Polarisation du marché du travail

Qu'est-ce que la polarisation de l'emploi ?

On entend par polarisation de l'emploi le déclin historique de la part des emplois situés au milieu de la distribution des qualifications (employés et ouvriers qualifiés) au profit à la fois des plus qualifiés (cadres et professions intermédiaires) et des moins qualifiés (ouvriers et employés peu qualifiés).

Les auteurs de l'étude se basent sur deux méthodes pour préciser le diagnostic français : d'abord en estimant la polarisation des emplois par la classification sociale des professions, ensuite par la distribution des salaires.
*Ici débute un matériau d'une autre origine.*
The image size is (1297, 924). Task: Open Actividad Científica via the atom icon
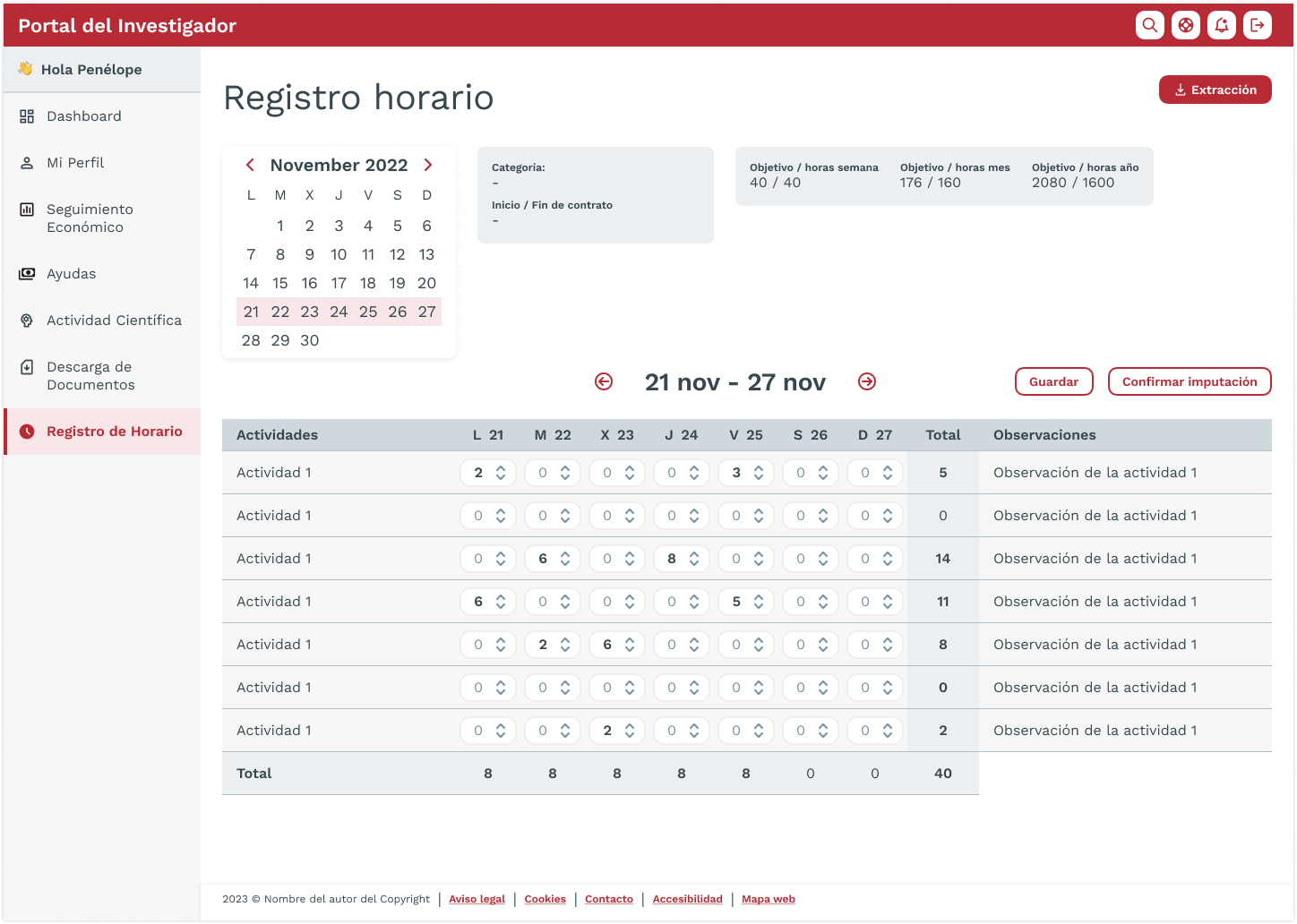[25, 320]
En France, la polarisation du marché du travail ne se traduit pas par une augmentation de la part des emplois peu qualifiés

Que l'on aborde la question par la catégorie socioprofessionnelle, par le salaire individuel ou par le niveau de salaire moyen dans les métiers, on en arrive toujours au même résultat : s'il y a bien une érosion des qualifications médianes au profit des professions de cadres, on ne décèle en France aucune hausse de la part des emplois moins qualifiés. À rebours d'une littérature académique déjà nombreuse, les analyses des instituts statistiques - Insee et Dares - confirment ce constat nuancé pour la France.
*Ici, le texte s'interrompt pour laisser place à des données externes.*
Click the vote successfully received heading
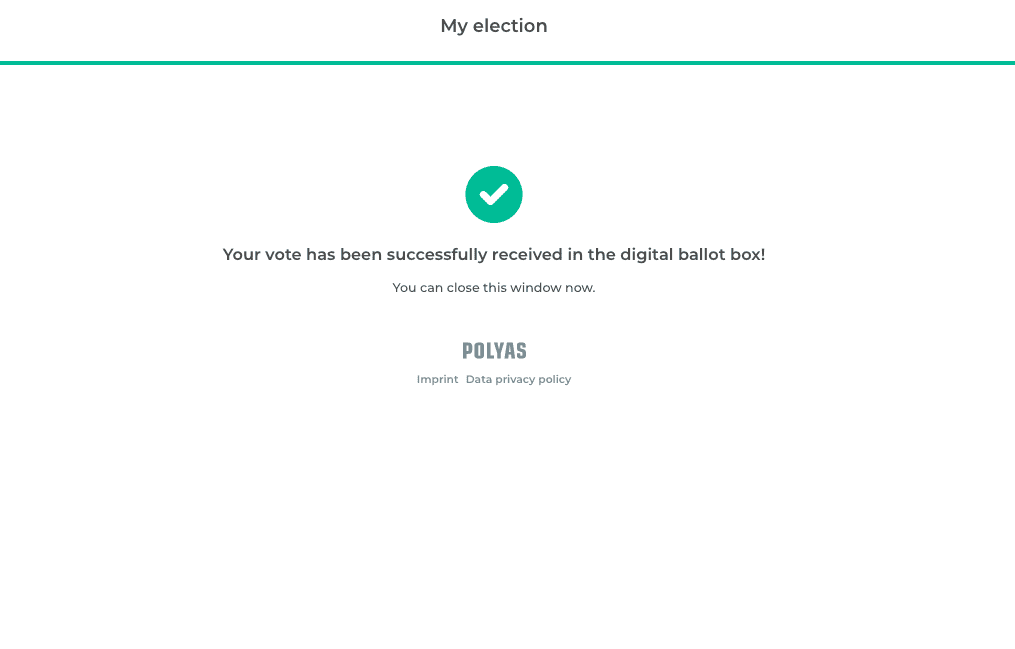1015x649 pixels. pos(494,255)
Si on se place du côté de la classification sociale des professions, on observe une augmentation massive des emplois liés aux services à la personne pendant les années 1990, notamment les aides à domicile et les assistant(e)s maternelles, avant que la crise ne déprime l'emploi des particuliers employeurs. Mis à part ces deux métiers, on ne constate pas d'augmentation des emplois peu qualifiés en France.  Si on se place du côté des salaires, c'est le même constat : on constate que la part dans l'emploi des plus faibles rémunérations, comme des rémunérations médianes, a diminué́ depuis le milieu des années 1990. Celle des rémunérations élevées ou très élevées a augmenté́, ce qui traduit une montée en qualification.

Pourquoi cette différence de diagnostic sur le marché du travail français par rapport aux études académiques ?

La réponse serait essentiellement d'ordre méthodologique. On constate des divergences de nomenclatures entre les pays. Par exemple, la nomenclature internationale inclut dans la catégorie des peu qualifiés des professions qui sont identifiées comme moyennement qualifiées dans les catégories socioprofessionnelles françaises et qui créent de l'emploi : c'est le cas des vendeurs ou des agents du transport. De plus, les données françaises comportent aussi leurs limites : nombre d'analyses académiques sur la France se fondent sur les données administratives - les DADS, déclarations annuelles de données sociales - pour apparier salaires et professions, qui ne permettent pas d'analyser les évolutions de l'emploi salarié et non salarié sur longue période.  Aussi, les qualifications se recomposent en permanence en fonction des profils recrutés, du progrès technologique, de la localisation des activités, de la fragmentation du travail qui impactent les conditions d'emploi et de travail. Et ces recompositions touchent aujourd'hui toutes les qualifications. Cela invite à un classement plus « complexe » et dynamique des professions, de plus en plus difficilement comparable internationalement.